Se incorpora Beto, el hijo de la pareja, diagnosticado con una enfermedad mental que nunca se especifica y que denominaremos simplemente como locura. Aunque el verdadero mal de Beto es hacer y decir lo que le provoca en el momento que piensa que es adecuado hacerlo, comportamiento nada bien visto en sociedad. ¿Alguno de ustedes iría vestido de El Zorro a una reunión importante? Seguramente han querido pero no lo harían nunca. Beto lo quiere y por ende lo hace. ¿Podríamos calificar su comportamiento como auténtica locura? No. ¿Y en el contexto social que nos atañe? Sí, rotundamente sí.

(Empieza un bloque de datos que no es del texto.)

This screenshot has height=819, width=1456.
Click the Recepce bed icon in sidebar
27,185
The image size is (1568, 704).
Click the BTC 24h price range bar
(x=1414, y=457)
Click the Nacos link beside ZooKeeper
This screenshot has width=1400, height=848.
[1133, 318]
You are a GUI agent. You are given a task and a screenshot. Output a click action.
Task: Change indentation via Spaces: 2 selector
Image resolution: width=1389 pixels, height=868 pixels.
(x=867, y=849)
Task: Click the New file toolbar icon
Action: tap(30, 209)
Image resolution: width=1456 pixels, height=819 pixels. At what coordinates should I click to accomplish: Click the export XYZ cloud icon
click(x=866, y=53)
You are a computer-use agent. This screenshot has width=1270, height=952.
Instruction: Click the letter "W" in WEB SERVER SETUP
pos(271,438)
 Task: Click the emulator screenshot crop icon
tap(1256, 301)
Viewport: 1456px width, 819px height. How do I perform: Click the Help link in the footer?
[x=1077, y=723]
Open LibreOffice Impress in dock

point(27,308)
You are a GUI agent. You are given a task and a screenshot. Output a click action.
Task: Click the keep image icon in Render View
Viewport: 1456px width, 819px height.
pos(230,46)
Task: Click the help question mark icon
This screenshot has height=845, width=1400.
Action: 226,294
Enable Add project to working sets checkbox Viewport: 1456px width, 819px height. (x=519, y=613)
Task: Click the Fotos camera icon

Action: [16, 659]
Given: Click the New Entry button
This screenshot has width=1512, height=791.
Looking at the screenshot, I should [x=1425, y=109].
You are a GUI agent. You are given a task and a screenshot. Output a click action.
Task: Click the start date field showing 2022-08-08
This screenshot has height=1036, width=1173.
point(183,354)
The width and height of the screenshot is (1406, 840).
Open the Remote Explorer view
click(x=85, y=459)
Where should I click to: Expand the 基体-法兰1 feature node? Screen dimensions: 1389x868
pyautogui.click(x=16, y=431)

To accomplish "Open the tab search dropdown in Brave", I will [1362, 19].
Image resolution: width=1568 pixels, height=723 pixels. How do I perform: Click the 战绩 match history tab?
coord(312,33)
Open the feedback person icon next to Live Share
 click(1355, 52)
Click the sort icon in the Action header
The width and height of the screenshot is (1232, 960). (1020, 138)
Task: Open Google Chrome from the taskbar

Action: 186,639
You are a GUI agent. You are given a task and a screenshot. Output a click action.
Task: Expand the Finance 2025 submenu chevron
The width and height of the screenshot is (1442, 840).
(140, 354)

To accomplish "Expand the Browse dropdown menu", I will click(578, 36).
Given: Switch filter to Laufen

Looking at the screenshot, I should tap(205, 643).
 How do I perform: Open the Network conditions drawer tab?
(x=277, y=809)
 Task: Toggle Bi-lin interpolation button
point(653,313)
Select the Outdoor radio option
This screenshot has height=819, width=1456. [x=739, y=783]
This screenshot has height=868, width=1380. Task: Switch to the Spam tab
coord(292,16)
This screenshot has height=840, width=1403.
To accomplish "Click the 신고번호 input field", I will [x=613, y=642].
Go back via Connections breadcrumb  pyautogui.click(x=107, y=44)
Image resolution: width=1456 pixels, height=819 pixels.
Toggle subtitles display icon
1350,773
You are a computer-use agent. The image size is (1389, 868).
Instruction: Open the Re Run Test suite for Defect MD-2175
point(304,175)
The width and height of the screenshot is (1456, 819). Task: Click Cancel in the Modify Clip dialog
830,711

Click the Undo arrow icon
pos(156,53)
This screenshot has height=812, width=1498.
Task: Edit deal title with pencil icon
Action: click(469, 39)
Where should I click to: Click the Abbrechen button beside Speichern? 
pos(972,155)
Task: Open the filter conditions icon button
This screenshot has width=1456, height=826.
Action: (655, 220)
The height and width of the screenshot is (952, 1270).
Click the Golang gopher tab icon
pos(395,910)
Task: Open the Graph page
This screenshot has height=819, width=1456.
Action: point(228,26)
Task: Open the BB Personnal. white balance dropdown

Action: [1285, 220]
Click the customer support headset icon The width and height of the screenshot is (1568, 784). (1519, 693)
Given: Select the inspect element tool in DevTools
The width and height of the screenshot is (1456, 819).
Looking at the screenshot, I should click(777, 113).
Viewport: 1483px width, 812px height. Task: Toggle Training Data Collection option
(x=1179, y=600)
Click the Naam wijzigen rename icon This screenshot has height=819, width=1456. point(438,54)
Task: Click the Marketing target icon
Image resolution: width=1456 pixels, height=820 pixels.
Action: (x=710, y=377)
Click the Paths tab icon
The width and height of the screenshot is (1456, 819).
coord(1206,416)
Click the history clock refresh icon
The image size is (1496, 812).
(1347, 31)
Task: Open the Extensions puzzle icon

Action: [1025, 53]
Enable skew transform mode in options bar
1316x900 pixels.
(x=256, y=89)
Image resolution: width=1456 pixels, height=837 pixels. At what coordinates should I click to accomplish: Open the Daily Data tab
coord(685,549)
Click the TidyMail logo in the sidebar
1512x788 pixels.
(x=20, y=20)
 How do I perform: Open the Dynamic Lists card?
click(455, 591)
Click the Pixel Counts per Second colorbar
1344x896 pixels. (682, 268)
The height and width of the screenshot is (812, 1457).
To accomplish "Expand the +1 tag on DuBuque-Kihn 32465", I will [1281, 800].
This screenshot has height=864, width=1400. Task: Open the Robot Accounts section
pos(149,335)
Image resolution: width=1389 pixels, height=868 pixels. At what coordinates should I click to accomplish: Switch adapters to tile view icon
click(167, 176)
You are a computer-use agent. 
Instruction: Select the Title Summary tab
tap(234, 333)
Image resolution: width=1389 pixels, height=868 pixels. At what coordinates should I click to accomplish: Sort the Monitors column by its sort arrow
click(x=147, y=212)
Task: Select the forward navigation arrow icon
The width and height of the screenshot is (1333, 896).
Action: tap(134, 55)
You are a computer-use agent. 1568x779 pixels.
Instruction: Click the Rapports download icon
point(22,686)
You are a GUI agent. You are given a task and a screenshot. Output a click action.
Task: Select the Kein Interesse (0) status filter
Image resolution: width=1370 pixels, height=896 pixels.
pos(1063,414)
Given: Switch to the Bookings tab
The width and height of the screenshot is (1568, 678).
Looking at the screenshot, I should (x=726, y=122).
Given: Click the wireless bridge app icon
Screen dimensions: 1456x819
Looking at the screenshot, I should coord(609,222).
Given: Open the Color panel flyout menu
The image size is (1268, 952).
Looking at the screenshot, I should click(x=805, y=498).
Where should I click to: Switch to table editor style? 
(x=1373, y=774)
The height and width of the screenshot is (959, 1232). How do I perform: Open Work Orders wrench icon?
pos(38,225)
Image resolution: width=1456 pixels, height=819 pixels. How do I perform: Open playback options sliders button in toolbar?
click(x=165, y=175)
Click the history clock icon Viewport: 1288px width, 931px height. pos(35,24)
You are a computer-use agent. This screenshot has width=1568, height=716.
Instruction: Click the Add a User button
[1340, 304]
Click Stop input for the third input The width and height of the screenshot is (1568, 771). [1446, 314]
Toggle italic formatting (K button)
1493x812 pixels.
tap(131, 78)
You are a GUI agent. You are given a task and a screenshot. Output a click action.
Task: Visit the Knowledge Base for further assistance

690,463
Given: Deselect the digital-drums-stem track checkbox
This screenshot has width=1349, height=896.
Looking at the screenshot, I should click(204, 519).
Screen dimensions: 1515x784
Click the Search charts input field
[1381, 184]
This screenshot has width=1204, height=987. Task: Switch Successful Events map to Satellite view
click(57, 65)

El responsable de encarnar a Beto es Gabriel Agüero, y ningún actor podría hacerlo mejor, al menos en este país. Agüero es capaz de ganarse el amor de todos los niños al representar a un huraño morado amante de la soledad. Ha representado muy convincentemente a una especie de traficante de mariposas con propiedades psicotrópicas en un tiempo y espacio postapocalíptico que recuerda al “estado de guerra” de Hobbes o a Mad Max: Fury Road. Ahora ha decidido convertirse en un ser impoluto e impulsivo, que ama con ternura a su hermana María e intenta salvarla del destino para el cual ha sido criada.

Y es que María –Rossana Hernández– es la representación fatídica del gremio de las mujeres-mártires y está dispuesta a fingir lo imposible para ser merecedora del amor de Mariano –Elvis Chaveinte–, un abogado residente de La Lagunita. María reclama a su madre el haber cocinado canelones de pollo para la cena, porque no es elegante y sí distinto a lo que ha probado en casa de su novio. Exige que Beto sea encerrado en su cuarto, para que su locura no arruine la cena. Es excesivamente controladora y nerviosa. No sabe que muy posiblemente esta sea la última vez que pueda controlar algo de su entorno, y que la vida se encargue de convertirla en un manojo de nervios con el paso del tiempo y la vida en común.

La excesiva –y común– frialdad de Chaveinte en escena se perdona en esta oportunidad al ser acorde con el personaje de Mariano. Mira con desdén a los padres, truena sus dedos para que María corra obediente a su lado. Es un ser oscuro que proyecta su sombra en la vida de su novia, quien no parece ser consciente del peligro que la aguarda, de la vida que le espera si se llega a perpetuar la unión.

De esta forma continúa la violencia doméstica. En el teatro expira exactamente a la hora de haber sido iniciada. En la vida real, hasta que la muerte los separe, esperando a que algún día dos más dos sea igual a tres, ya que de esta forma a cada uno le faltaría un día menos para el alta en el manicomio que escogieron por vida.